This festive little dish is usually heavily battered and deep fried. Here’s an awesomely healthy gluten-free coconut shrimp recipe. Serve this Coc-oat-nut Shrimp as an appetizer or entrée, hot or cold! Add a lime wedge, and you’re good to go!
Coc'Oat'Nut Shrimp
Author: Gluten-Free Prairie
Recipe type: Main Dish
Cuisine: American
Prep time:
Cook time:
Total time:
This festive little dish is usually heavily battered and deep-fried. Serve this gluten-free coconut shrimp recipe with a lime wedge, and you're good to go!
Ingredients
- Breading:
- 16-24 fresh or defrosted shrimp (peeled and de-veined)
- ⅓ cup Gluten-Free Prairie Toasted Oat Flour
- ⅓ cup gluten-free potato flour
- 6 tablespoons gluten-free breadcrumbs
- 2 eggs, beaten
- ½ cup shredded unsweetened coconut
- Sea salt and pepper, to taste
- Sauce:
- ½ cup peach or mango preserves (or substitute apricot or peach jam)
- 2 tablespoons fresh lime juice
- Cayenne pepper, to taste
Instructions
- Preheat oven to 375.
- Prepare a large rimmed baking sheet with heavy-duty foil, and spray with cooking spray.
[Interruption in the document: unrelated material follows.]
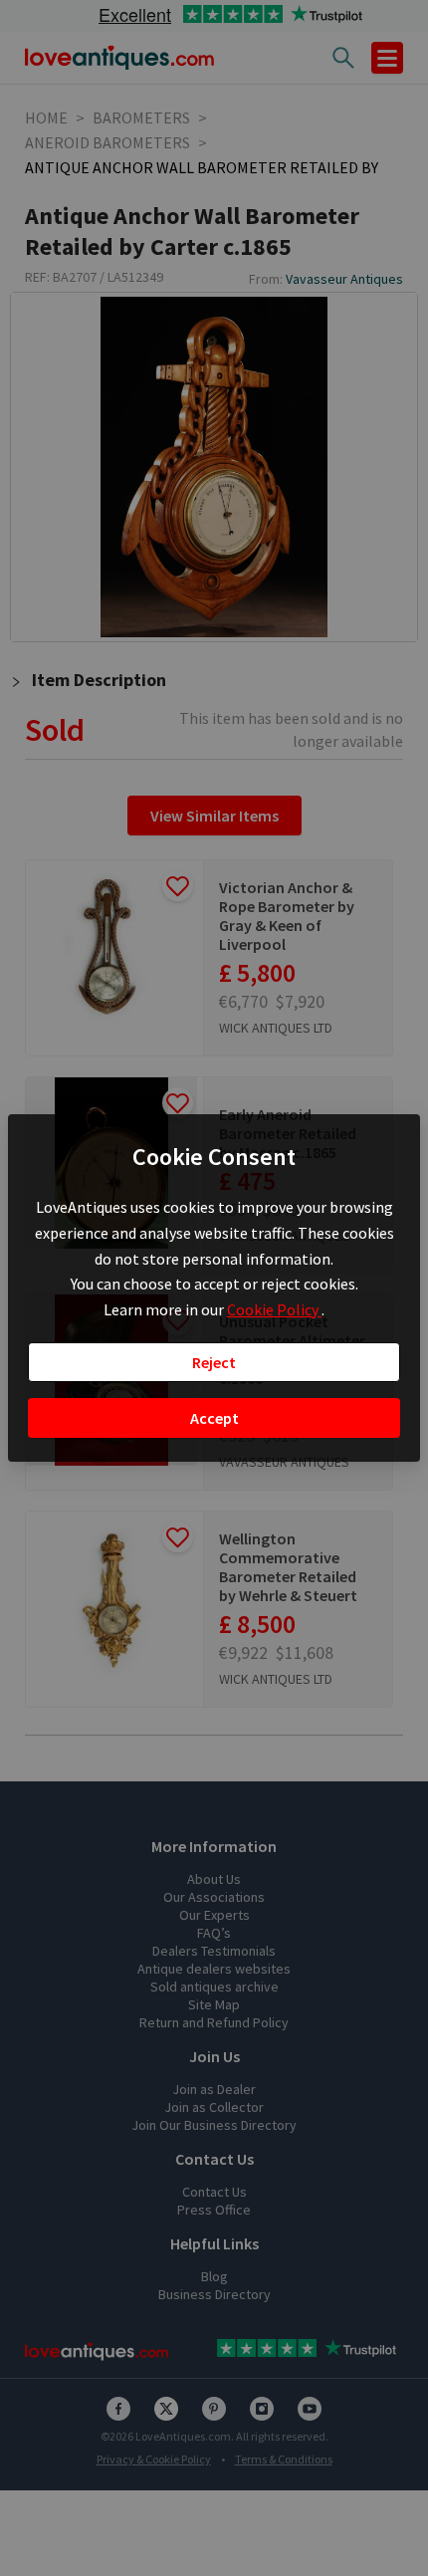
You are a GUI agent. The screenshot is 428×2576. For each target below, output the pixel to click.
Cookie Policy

- Prepare shrimp, dry with paper towels, and set aside.
- Blend gluten-free flours in a medium bowl.
- In another bowl combine coconut, gluten-free bread crumbs, salt, and pepper.
- One by one, dredge shrimp in flour mixture and quickly dip into beaten eggs and finally into the coconut mixture.
- Place on baking sheet.
- Bake at 375 for approx. 12 minutes, until the coconut browns (ovens will vary).
- While the shrimp is baking, prepare the sauce.
- In a medium saucepan, mix preserves with lime juice.
- Mix well and heat gently, stirring constantly. Do not boil.
- Remove shrimp from oven and serve with sauce on top or on the side.